Posted by: samandal | December 10, 2009

The Pearl of Gift

Human Rights Day

“Scapegoating is a form of murder.”                                                                (Keith Michael Hearit: The Use of Counter-Attack in Public Relations, page 47)

“Be watchful, for perchance there may be violators (náqidín) of the Covenant among you. Do not listen to them … All have been commanded to obey the Covenant, and the first admonition is addressed to the sons of Bahá’u’lláh, the Branches: ‘You must turn to the appointed Center; He is the expounder of the Book.’ Should any soul so clearly violate and disobey this command, can he even say he is a Bahá’í? If anyone disobeys the explicit command of Christ, can he truthfully say he is a Christian?” (‘Abdu’l-Bahá: The Promulgation of Universal Peace, page 386)

“Thou shalt love thy neighbour as thyself.”                                                   (Matthew xxii. 39, Douay-Rheims Version)

“In Jungian terms, the scapegoat phenomenon is a particular expression, along with Satan, witch-hunting, minority persecution and war, of the general problem of shadow projection. Scapegoating is a form of denying the shadow of both humans and God.” (Alexandra Fidyk: Carriers of Our Collective Shadow, page 8)

“The Universal Declaration of Human Rights … invites us to repent of violence and walk the way of nonviolence. It calls us first back to the God of peace who will disarm our hearts and send us forth as God’s instruments for the disarmament of the world. It challenges us to delve deep into the roots, spirituality, and practice of peace at the heart of every religion … Everyone has the right to live in peace, we read between its lines.
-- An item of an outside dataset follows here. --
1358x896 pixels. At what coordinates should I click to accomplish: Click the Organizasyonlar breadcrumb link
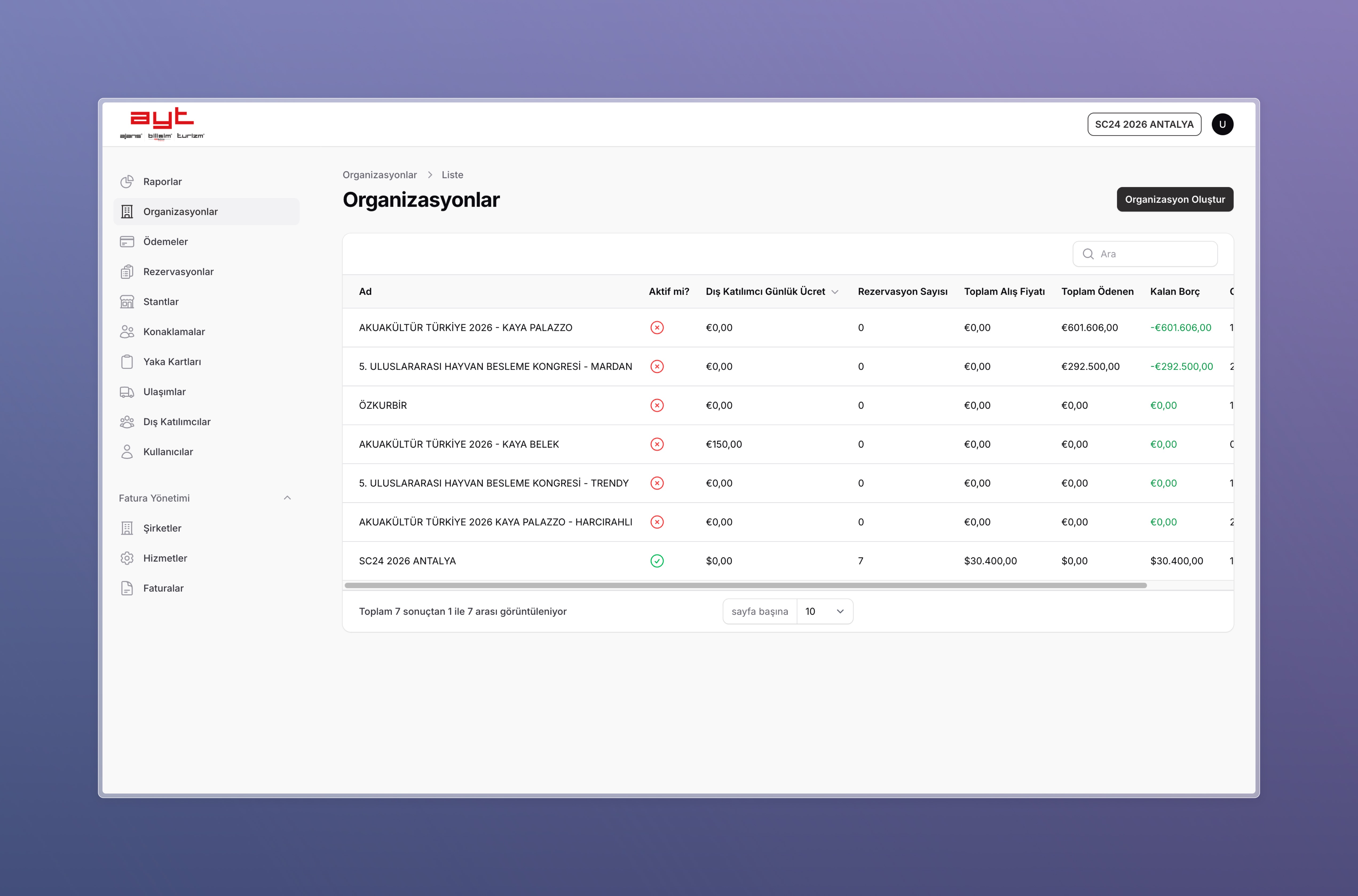[x=380, y=175]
That means, every one of us … has to undergo the spiritual conversion toward nonviolence; renounce our violence; denounce war, nuclear weapons, and poverty; and practice creative nonviolence for a global transformation into a new world of peace with justice.”                                                                                     (Frances Adeney, Arvind Sharma: Christianity and Human Rights, page 193)

“Churches need to repent of their past evil actions toward those they categorized as unclean and dismissed as unworthy of God’s love.”                                           (Louis William Countryman: Dirt, Greed, and Sex, page 282)

“In this day the one who is favored in the threshold of grandeur is the one who offers the cup of faithfulness and bestows the pearl of gift to the enemies, even to the fallen oppressor, lends a helping hand, and considers every bitter foe as an affectionate friend.”                                                                                              (‘Abdu’l-Bahá: Bahá’í World Faith, page 215)

“A good and faithful judge ever prefers the honorable to the expedient.”         (Horace)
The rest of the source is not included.